A Red Sox ticket stub, a lei from a Northeastern frat, a Fajitas and ’Ritas menu, and a miscellaneous collection of posters and stickers all define my first year at Boston College.
Whether it was my quest to retrieve pieces of a personalized Jenga game, Stuart Hall holiday mugs, or a Cafe Sol Azteca pen, I somehow became a slight kleptomaniac after arriving on campus.
At the start of freshman year, I bought a pair of platform white Converse, shoes I convinced myself could be worn anywhere. They came with me to class, football games, and weekend trips downtown. They lasted through everything, but my favorite part was not the shoes themselves—it was the box they came in.
I kept that box next to my desk in my small Newton room and turned it into a time capsule. It became a place to collect the tiny artifacts that seemed insignificant in the moment but felt important enough to save.
Soon it overflowed with snippets of freshman life: Blue Book successes, photo booth strips, Campus Activities Board Christmas tree lighting flyers, ticket stubs from Fleabag, coasters, birthday cards, meaningful lectures, and everything in between. By sophomore and junior year, my collection only grew.
Retreat memorabilia, service trip photos, T tickets, recipes, Showdown pamphlets, and essay printouts stuffed the box to the brim. When I studied abroad junior year, I added postcards, charms, cafe receipts, and restaurant business cards. Each item was tied to a distinct and fond memory.
Some things were not intentionally collected at all—they were simply scooped up from the chaos of a typical BC weekend. A Marathon Monday necklace that somehow survived the day, stickers from cheering at Mile 21, and pieces of confetti from campus events that ended up in my coat pocket all eventually found their way into the box.
Most of these objects are items we tend to shove into pockets or purses and eventually throw away, but collecting them has taught me that my BC memories matter, and I will never regret preserving them in those small boxes.
Senior year brought a new way of documenting life. I bought a new pair of shoes, but kept my box at the foot of my bed. Now, my common room bulletin board has become a living scrapbook. Our “before we walk” bucket list, gamely crafts, a New York City Marathon bib, apple orchard brochures, pub golf scorecards, Nashville disposable camera photos, and even a ripped piece of denim all hang there as reminders of a year that has felt full in every sense.
I often sit in our Mod common room and take it all in. I feel grateful for these simple yet wildly iconic experiences with my roommates and friends. We come to college because we hope to walk away with a diploma, yet we end up collecting so much more than that. The little Converse box is a choice I will appreciate long after I leave BC.

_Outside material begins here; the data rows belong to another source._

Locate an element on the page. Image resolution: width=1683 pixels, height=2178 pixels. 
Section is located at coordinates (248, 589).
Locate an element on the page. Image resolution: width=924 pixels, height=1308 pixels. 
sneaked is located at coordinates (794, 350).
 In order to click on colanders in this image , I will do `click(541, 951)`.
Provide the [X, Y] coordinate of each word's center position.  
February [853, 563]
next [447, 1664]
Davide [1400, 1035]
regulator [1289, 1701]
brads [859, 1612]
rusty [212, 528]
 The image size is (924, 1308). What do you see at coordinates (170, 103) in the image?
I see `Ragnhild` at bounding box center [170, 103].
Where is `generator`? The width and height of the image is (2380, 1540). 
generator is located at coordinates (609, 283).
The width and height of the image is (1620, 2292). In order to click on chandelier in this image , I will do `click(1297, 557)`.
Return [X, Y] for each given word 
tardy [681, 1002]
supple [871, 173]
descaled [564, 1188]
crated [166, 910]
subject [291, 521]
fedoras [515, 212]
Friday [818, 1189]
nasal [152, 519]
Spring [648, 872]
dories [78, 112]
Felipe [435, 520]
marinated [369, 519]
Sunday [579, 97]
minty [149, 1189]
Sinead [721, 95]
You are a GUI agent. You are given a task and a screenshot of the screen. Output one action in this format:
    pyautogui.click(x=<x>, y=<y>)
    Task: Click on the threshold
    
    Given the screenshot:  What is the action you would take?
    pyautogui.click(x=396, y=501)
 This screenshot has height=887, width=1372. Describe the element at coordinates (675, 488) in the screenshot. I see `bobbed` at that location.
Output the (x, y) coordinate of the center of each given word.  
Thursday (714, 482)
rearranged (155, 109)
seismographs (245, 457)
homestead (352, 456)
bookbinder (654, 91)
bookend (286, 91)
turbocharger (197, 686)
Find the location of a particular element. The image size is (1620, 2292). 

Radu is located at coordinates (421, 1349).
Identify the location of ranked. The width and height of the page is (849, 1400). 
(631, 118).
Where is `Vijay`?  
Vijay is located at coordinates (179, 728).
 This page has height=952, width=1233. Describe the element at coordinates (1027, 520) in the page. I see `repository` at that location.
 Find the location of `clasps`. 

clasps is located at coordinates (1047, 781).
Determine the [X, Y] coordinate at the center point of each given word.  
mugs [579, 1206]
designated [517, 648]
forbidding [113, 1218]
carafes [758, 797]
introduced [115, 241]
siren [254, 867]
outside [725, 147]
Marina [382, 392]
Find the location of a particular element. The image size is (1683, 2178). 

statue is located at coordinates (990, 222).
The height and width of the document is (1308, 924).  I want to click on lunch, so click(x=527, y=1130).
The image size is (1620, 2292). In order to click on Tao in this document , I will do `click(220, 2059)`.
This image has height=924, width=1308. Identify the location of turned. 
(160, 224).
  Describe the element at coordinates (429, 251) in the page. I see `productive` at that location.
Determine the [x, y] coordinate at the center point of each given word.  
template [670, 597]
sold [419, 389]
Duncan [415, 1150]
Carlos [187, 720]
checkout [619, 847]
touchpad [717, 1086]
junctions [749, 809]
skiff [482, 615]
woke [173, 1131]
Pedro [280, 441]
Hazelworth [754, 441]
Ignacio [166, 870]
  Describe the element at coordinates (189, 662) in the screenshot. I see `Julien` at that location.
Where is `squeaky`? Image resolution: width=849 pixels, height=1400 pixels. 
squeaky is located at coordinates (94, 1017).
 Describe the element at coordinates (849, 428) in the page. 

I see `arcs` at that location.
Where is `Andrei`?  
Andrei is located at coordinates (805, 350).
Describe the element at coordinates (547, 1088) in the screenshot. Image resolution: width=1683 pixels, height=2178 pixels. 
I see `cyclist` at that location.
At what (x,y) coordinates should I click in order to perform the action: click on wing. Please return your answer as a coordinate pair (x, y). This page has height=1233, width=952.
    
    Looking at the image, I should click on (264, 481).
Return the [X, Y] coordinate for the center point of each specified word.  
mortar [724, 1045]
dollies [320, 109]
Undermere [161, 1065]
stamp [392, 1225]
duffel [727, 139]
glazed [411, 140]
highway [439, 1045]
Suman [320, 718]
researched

I am nostalgic to my core, but my fondness for these items is deeper than a longing to relive freshman year or a semester abroad. It reminds me that the smallest things often hold the most lasting truths. We arrive in this world with nothing, and we leave with nothing, but the meaning we carve out along the way remains with us. The people we love, the places we have been, and the memories we have made are the things worth keeping.
Sometimes the best parts of college fit perfectly inside a shoebox.